Kusama told Buzzfeed about one marketing suggestion that would’ve seen the studio host an amateur porn site to promote the film. And she asked why the promotional materials were entirely fixated on how hot the title character was, she and Cody received an email neither will ever forget. It “wasn’t even grammatically correct,” Cody told the outlet. “The response said, ‘Jennifer sexy, she steal your boyfriend.’ As if a caveman had written it. So that’s what we were dealing with.”

“In those conversations, I was like, Oh, OK, we are seeing either we made a movie that they see completely differently, or what’s in front of them is something they don’t want to see,” Kusama said of her meetings with marketing. “And at the time it was painful, but now I’m realizing this is evident of the world at large.”

So of course, when the movie was sold as “Twilight for boys,” as Roger Ebert referred to it, and what was shown in the theaters was truly the antithesis of that, it’s little wonder critics and audience alike responded with a resounding, “WTF is this?!”

However, there was another element at play when Jennifer’s Body made its way to theaters a decade ago. Namely, the frankly misogynistic way both Fox and Cody were treated by both the media and the internet at large. Both were coming off career highs, which meant that both were ripe for the takedown.

“The movie was ahead of its time, and while I think there is an argument to be made that it may not have been marketed appropriately, I genuinely don’t believe people were ready for a movie like that at that time in our society and culture,” Fox told Buzzfeed in statement sent through her representative. “I also think that the film may have been overshadowed by the unrelenting vampiric nature of the media’s relationship to me at that time. I’m glad that we’ve seen a shift in the collective conscious and now people are able to retroactively appreciate it.”

Speaking with Variety this month, Fox opened up a bit more about the film’s failed promo. “A lot of the marketing hinged on'”Megan Fox is sexy, come see this movie.’ And the movie wasn’t about that,” she noted. “The movie was actually about mis-marketing, about people focusing on something and missing the point, about sexualizing somebody who doesn’t want to be sexualized, about all of these other things, about powerlessness as young girls and women and nobody was ready to hear that.”

But now, it seems, they finally are. (If only it were available to easily stream literally anywhere.)

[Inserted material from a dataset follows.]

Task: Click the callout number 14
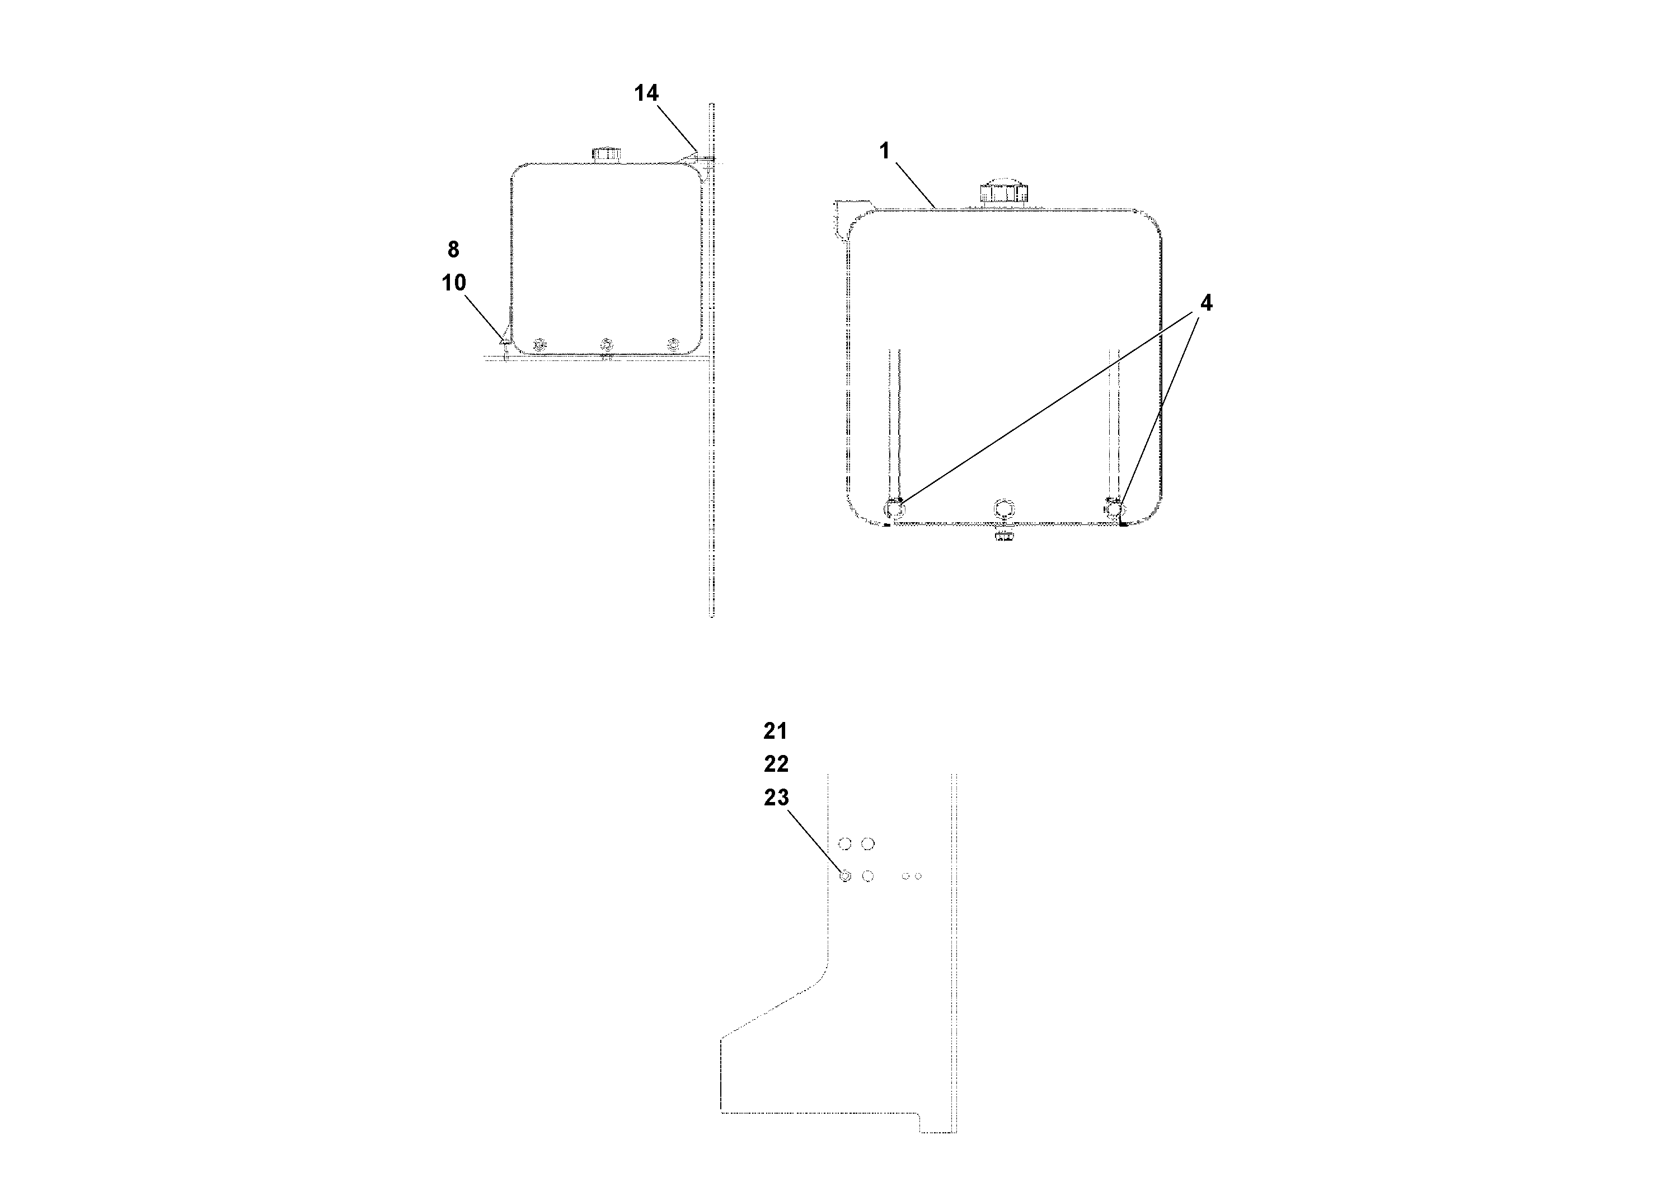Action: pyautogui.click(x=646, y=93)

While Cody remains, understandably, a bit perturbed about how the culture a decade ago failed her film—”People constantly talk about how underrated it is now, and I’m like, ‘Why didn’t anybody go see it at the time?’ I’m salty,” she told Buzzfeed last year. “I could have made more movies like Jennifer’s Body if people had actually f–king gone or had been positive about it”—Kusama’s thoughts on it 10 years later sound downright zen.

“I guess over the years, people finally connected to it and I’m so happy that they did,” she told Variety. “Of course it was heartbreaking to see the movie be perceived as a failure when I was so proud of it and I think Diablo was so proud of it and Megan and Amanda and Adam [Brody] and Johnny [Simmons,] we were all so happy with it.”

She continued, “To have it be kind of slammed, of course that’s painful, but I think when I look at a lot of the movies I love, they weren’t considered successes, and that’s ok, you know. It’s really awesome to know that people are rediscovering the film or discovering it for the first time. I’m gonna sound awfully old, but it warms my heart, it seriously warms my heart.”

Now what do we have to do to make sure it’s not another decade before Jennifer’s Body is finally available to stream somewhere?